* **任务目标 1**
根据词法分析器一文回答：
(a) 选择好目标文件后，用户点击哪个按钮，程序就会把文档分析成令牌？
(b) 图3中的FMS主要包含几个分支？
(c) 文中说解析成功的关键是怎样的检查顺序？
* **任务目标 2**
把词法分析器一文中从"如我们所知，词法分析器的简单"开始、到"软件的功能被分为不同的函数。在此存储库中，我将介绍我的核心算法。"结束的部分重写一遍，并将其中的"翻译器"改为"转换器"。

* **提供的节选**
Java 实现词法分析器

最后一次更新于 2019/12/19

效果演示图

项目介绍

词法分析器是编译器的重要组成部分用于生成某种形式的中间语言，该中间语言可用于将一种计算机编程语言转换为机器语言。因此，本仓库引入了一种新的词法分析器软件，该软件可以准确有效地识别符号并报告错误。本仓库的目的是帮助人们加深对词法分析器的理解。

软件设计与架构

我的词法分析器对于没有任何计算机相关背景的用户来说也是容易上手的。首先，用户可以点击 "Choose file" 来选择被读取的目标文件。

选择完毕后，用户可以点击 Start 按钮，程序将把文档分析成一串一串的令牌，生成结果如图2所示。如果文档中有词法错误，程序将会像图2(a)这样报错。检查完生成结果后，用户如果不想再继续分析别的文档，可以直接点击 Finish 按钮结束当前窗口(如图2(b)所示)。

软件设计与架构

本节分为两小节，分别为我的设计理念和相应的体系结构设计。我的设计理论基础来自于 SCC.312的第7讲。

设计理念

由于 有限状态机 (FMS) 仅接受遵循某些语法规则的符号，因此我编写了自己的语法规则，FMS可以实现该规则以识别符号并捕获意外的标识符。表1中列出了详细的语法规则。在实践中，我将这些规则拆分为更多小规则，以使FMS能够识别每个规则。

如图3所示，我的FMS主要包含9个分支，每个分支代表一种类型的输入流。我的词法分析器严格遵循Java的语法定义，通过以下过程的示意图，用户很容易直观地理解 Java 通用语法规则。

到目前为止，我们的讨论仍停留在理论上的实现方法上。但是，此FMS是 非确定性有限状态机（NFMS），这意味着它本身很难实现。因此，在下一部分中，本仓库将介绍我的设计体系结构，该体系结构通过将此棘手的问题拆分为多个简单的 Java 模块来解决此问题。

软件架构

如我们所知，词法分析器的简单组件是识别器和翻译器。我的架构设计基于这种简单的结构。识别者的职责是捕获所有合法符号，例如关键字，标识符等。在解析过程中，根据我的语法规则，如果有任何字符不能被接受，它将报告一个错误。对于翻译器，它将保存每个符号的类型和值，并根据需要为其提供唯一的类型代码。这种简单的结构如图4所示。

此外，由于 NFMS 包含许多功能，因此我决定将这些功能作为多个单一的功能进行。另外，我专门为识别器、有限状态机和翻译器编写了多个模块，以区分它们的不同职责。我通过 BlueJ 创建了 UML 图，如图5所示，该图可以帮助您更轻松地理解不同角色之间的关系。

为了更好地理解词法分析器的过程，我绘制了一个流程图，如图6所示。检查过程的顺序(注释→字符串→关键字或标识符→数字→合法符号)是解析成功的关键。

除了一般的词法识别之外，我还添加了一些属于语法分析器的功能。比方说，我的词法分析器会跟踪所有类型的括号和注释符号，以检查通用编程语言语法。如果用户犯了一些低级的语法错误，那么这对分析器来说可是个轻松活了，我的词法分析器便可以快速解析这些错误并提供相关的警告。

为了模拟计算机对基本语言的执行，我选择了逐个字符地识别符号。我的词法分析器的主要技术是 向前看。通常情况下，我的程序只向前看一步。但是，某些识别方法需要超过三步。

软件函数

软件的功能被分为不同的函数。在此存储库中，我将介绍我的核心算法。

识别器

在我的词法分析器中，识别器的主要作用是从缓冲区读取文件内容，并将这些字符串作为字符传输到 FMS，如下所示。

    /**
     * This method is used to read the line character by character.
     * @param line The content of the file.
     * @param row The current row.
     * @return The parsing status.

* **原始数据**

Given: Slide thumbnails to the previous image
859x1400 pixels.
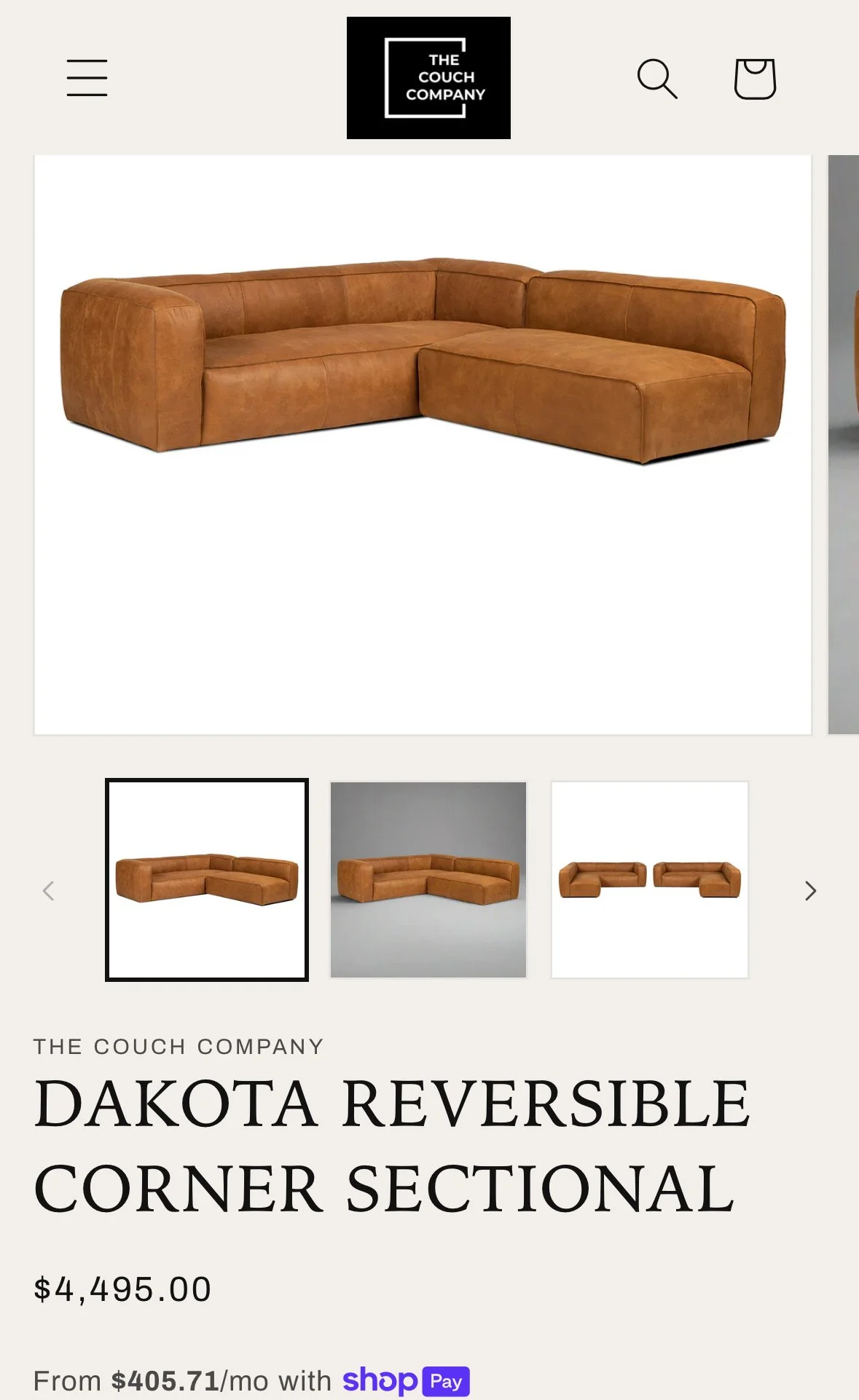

* **练习结果 1**
(a) Start 按钮。
(b) 9个分支。
(c) 注释→字符串→关键字或标识符→数字→合法符号。

* **练习结果 2**
如我们所知，词法分析器的简单组件是识别器和转换器。我的架构设计基于这种简单的结构。识别者的职责是捕获所有合法符号，例如关键字，标识符等。在解析过程中，根据我的语法规则，如果有任何字符不能被接受，它将报告一个错误。对于转换器，它将保存每个符号的类型和值，并根据需要为其提供唯一的类型代码。这种简单的结构如图4所示。

此外，由于 NFMS 包含许多功能，因此我决定将这些功能作为多个单一的功能进行。另外，我专门为识别器、有限状态机和转换器编写了多个模块，以区分它们的不同职责。我通过 BlueJ 创建了 UML 图，如图5所示，该图可以帮助您更轻松地理解不同角色之间的关系。

为了更好地理解词法分析器的过程，我绘制了一个流程图，如图6所示。检查过程的顺序(注释→字符串→关键字或标识符→数字→合法符号)是解析成功的关键。

除了一般的词法识别之外，我还添加了一些属于语法分析器的功能。比方说，我的词法分析器会跟踪所有类型的括号和注释符号，以检查通用编程语言语法。如果用户犯了一些低级的语法错误，那么这对分析器来说可是个轻松活了，我的词法分析器便可以快速解析这些错误并提供相关的警告。

为了模拟计算机对基本语言的执行，我选择了逐个字符地识别符号。我的词法分析器的主要技术是 向前看。通常情况下，我的程序只向前看一步。但是，某些识别方法需要超过三步。

软件函数

软件的功能被分为不同的函数。在此存储库中，我将介绍我的核心算法。